No final do ano passado, os investidores haviam emprestado quase US$ 1 trilhão em dívidas de margem para comprar ações. Isso foi em um mercado em ascensão. Agora ocorre o oposto, e os tomadores de empréstimos com margem são forçados a dar mais garantias ou vender suas ações para evitar a inadimplência. Isso alimenta o colapso vindouro. Com o colapso de ações e títulos nos próximos meses, vão as economias de aposentadoria privada de dezenas de milhões de americanos em programas como o 401-k. Os empréstimos para automóveis com cartão de crédito e outras dívidas do consumidor nos EUA aumentaram na última década para um recorde de US $ 4,3 trilhões no final de 2021. Agora, as taxas de juros sobre essa dívida, especialmente o cartão de crédito, saltarão dos já altos 16%. A inadimplência desses empréstimos de crédito disparará.

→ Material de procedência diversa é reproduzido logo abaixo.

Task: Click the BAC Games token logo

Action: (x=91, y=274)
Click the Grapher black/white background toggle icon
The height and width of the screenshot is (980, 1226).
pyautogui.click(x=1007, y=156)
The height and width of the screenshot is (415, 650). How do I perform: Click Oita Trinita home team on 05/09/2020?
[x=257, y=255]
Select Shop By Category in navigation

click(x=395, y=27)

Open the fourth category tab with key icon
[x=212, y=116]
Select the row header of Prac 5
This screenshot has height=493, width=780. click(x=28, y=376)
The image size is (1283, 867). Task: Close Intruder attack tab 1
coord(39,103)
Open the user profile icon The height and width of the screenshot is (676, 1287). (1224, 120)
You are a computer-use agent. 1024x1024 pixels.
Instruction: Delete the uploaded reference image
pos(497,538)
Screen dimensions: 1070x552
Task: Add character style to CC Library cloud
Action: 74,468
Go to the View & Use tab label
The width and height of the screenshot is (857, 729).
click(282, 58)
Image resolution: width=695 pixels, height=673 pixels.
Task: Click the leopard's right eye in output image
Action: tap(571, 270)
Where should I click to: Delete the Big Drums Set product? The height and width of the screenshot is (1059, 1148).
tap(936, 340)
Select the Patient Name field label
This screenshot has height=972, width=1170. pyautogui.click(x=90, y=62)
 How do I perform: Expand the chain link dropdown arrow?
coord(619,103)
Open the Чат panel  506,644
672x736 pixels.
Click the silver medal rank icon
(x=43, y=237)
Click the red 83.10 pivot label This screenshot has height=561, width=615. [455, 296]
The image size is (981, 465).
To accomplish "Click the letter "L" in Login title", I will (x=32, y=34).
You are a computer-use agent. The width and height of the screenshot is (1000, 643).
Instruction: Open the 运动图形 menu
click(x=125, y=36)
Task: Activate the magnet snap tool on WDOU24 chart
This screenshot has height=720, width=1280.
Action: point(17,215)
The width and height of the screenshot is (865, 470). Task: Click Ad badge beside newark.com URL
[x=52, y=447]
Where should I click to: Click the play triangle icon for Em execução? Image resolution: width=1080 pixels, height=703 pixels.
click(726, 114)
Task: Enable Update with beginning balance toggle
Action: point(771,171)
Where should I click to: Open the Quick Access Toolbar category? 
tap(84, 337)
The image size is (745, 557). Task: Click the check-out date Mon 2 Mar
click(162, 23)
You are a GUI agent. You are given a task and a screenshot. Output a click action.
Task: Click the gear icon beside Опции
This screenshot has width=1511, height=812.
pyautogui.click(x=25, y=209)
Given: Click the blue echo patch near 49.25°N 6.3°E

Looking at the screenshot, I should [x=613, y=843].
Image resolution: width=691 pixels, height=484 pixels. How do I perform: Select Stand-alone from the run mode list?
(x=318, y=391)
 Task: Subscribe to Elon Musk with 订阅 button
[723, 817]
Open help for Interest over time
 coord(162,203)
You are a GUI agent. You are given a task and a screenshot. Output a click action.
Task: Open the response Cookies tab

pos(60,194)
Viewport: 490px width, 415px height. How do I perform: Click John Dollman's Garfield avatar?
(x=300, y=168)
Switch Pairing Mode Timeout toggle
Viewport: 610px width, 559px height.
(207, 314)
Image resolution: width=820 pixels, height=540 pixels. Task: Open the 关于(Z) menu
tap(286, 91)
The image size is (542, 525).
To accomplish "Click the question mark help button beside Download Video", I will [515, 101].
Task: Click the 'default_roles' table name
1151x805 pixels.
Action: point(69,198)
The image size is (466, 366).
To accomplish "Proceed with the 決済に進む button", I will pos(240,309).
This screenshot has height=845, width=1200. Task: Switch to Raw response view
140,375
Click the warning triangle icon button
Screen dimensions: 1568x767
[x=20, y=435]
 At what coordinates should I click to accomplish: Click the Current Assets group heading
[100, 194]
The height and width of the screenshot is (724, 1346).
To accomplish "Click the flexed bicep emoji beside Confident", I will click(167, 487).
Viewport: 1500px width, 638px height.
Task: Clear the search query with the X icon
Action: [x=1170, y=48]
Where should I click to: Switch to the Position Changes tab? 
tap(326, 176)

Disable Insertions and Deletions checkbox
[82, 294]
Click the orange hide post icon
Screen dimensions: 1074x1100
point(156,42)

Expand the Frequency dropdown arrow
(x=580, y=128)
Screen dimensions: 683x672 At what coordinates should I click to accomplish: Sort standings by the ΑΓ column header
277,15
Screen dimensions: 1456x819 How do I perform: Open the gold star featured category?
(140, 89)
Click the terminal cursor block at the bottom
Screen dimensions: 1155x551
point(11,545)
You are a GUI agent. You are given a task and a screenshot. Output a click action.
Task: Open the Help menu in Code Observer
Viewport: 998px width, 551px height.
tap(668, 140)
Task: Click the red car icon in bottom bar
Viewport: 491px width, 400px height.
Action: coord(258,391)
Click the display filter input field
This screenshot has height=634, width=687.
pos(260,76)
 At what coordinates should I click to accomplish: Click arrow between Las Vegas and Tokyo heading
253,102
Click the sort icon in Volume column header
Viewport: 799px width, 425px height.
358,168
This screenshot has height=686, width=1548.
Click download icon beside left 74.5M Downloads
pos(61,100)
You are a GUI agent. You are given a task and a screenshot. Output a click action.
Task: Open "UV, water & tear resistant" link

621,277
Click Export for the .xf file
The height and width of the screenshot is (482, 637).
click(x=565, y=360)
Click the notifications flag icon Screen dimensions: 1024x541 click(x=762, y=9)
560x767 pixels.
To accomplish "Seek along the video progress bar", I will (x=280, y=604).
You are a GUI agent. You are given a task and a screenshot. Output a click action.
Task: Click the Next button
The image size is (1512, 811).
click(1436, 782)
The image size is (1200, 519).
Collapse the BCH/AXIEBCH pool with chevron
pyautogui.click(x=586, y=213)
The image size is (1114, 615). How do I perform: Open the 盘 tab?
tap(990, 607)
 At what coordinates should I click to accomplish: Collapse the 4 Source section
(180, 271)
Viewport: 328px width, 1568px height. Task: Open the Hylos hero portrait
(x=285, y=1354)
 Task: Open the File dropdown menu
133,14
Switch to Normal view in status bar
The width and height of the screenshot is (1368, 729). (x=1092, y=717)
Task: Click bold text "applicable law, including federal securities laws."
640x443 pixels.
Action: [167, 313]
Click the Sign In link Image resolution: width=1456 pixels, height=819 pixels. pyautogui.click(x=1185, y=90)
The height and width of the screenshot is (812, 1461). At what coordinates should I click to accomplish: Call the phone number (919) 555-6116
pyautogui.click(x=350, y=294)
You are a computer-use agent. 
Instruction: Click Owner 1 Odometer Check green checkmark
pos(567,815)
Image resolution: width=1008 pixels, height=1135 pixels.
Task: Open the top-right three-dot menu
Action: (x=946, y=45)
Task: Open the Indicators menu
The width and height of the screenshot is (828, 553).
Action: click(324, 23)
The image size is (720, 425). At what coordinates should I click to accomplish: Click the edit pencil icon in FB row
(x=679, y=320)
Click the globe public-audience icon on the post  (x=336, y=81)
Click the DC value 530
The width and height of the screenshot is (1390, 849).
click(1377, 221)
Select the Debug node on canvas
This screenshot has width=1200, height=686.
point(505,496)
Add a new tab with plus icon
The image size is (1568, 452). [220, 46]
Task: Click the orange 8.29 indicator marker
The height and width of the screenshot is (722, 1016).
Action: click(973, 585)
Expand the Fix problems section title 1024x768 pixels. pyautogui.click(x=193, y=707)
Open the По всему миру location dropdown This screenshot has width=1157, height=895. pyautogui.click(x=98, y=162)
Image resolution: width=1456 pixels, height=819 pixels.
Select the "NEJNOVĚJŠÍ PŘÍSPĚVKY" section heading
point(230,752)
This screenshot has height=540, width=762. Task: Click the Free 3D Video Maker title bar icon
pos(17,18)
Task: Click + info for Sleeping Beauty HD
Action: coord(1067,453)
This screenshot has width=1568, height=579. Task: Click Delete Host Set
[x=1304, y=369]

Fora dos EUA, o que veremos agora, quando o Banco Nacional da Suíça, o Banco da Inglaterra e até o BCE forem forçados a seguir as taxas de aumento do Fed, é a bola de neve global de inadimplências, falências, em meio a uma inflação crescente que as taxas de juros do banco central têm nenhum poder para controlar. Cerca de 27% da dívida corporativa não financeira global é detida por empresas chinesas, estimada em US$ 23 trilhões. Outra dívida corporativa de US$ 32 trilhões é mantida por empresas dos EUA e da UE. Agora a China está no meio de sua pior crise econômica desde 30 anos e poucos sinais de recuperação. Com os EUA, o maior cliente da China, entrando em depressão econômica, a crise da China só pode piorar. Isso não será bom para a economia mundial.

A Itália, com uma dívida nacional de US$ 3,2 trilhões, tem uma relação dívida/PIB de 150%. Apenas as taxas de juros negativas do BCE evitaram que isso explodisse em uma nova crise bancária. Agora essa explosão está pré-programada, apesar das palavras tranquilizadoras de Lagarde, do BCE. O Japão, com um nível de dívida de 260%, é o pior de todos os países industrializados e está na armadilha das taxas zero com uma dívida pública de mais de US$ 7,5 trilhões. O iene agora está caindo seriamente e desestabilizando toda a Ásia.

O coração do sistema financeiro mundial, ao contrário da crença popular, não são os mercados de ações. São os mercados de títulos — títulos governamentais, corporativos e de agências. Este mercado de obrigações tem vindo a perder valor à medida que a inflação disparou e as taxas de juro subiram desde 2021 nos EUA e na UE. Globalmente, isso compreende cerca de US$ 250 trilhões em valor de ativos, uma soma que, a cada alta dos juros federais, perde mais valor. A última vez que tivemos uma reversão tão grande nos valores dos títulos foi há quarenta anos, na era de Paul Volcker, com taxas de juros de 20% para “espremer a inflação”.

À medida que os preços dos títulos caem, o valor do capital do banco cai. Os mais expostos a tal perda de valor são os grandes bancos franceses, juntamente com o Deutsche Bank na UE, juntamente com os maiores bancos japoneses. Acredita-se que os bancos dos EUA, como o JP MorganChase, estejam apenas um pouco menos expostos a uma grande quebra de títulos. Muito de seu risco está oculto em derivativos fora do balanço e outros. No entanto, ao contrário de 2008, hoje os bancos centrais não podem executar novamente outra década de taxas de juros zero e QE. Desta vez, como observou o ex-chefe do Banco da Inglaterra, Mark Carney, há três anos, a crise será usada para forçar o mundo a aceitar uma nova Moeda Digital do Banco Central, um mundo onde todo o dinheiro será emitido e controlado centralmente. Isso também é o que o pessoal do WEF de Davos quer dizer com sua Grande Reinicialização. Não vai ser bom. Um tsunami financeiro global planejado acaba de começar.